Exercise goal - Look through the data below and show every line that includes "avatar".

Dataset entries:
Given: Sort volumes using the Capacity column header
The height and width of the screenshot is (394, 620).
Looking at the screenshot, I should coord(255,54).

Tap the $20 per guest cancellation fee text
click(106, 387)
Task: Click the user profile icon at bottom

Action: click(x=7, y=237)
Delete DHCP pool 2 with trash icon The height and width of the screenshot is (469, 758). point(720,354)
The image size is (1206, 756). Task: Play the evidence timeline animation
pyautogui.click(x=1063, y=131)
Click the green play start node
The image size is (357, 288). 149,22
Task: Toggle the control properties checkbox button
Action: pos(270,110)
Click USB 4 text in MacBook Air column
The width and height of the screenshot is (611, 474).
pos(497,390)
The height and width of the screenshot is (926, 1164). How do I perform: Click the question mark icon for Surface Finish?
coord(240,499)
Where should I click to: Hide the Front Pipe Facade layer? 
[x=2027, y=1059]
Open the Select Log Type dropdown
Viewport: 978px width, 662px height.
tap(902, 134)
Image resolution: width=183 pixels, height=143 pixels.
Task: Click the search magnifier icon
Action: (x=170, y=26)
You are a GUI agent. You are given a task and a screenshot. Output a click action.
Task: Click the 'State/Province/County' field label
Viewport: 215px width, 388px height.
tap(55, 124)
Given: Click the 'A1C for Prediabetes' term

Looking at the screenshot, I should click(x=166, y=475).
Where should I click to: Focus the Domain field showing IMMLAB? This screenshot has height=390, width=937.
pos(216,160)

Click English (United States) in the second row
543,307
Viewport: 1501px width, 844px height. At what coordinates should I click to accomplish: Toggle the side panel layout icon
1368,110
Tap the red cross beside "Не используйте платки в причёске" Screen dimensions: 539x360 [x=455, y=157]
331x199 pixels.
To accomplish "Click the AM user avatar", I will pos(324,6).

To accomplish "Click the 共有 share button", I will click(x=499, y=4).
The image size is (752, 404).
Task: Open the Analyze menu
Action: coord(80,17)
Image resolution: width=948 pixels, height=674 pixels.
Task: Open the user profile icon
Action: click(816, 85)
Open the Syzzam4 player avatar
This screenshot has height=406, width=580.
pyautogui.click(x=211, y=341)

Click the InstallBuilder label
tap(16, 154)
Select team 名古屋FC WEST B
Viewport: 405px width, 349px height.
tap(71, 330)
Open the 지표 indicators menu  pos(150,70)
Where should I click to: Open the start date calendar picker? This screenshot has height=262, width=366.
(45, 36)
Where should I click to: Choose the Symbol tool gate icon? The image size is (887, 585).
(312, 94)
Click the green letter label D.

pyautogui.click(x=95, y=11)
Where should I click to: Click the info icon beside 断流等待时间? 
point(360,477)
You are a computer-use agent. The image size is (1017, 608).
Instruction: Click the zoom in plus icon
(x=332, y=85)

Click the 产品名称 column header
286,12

Solved exercise -
To accomplish "Click the AM user avatar", I will pos(324,6).
Open the Syzzam4 player avatar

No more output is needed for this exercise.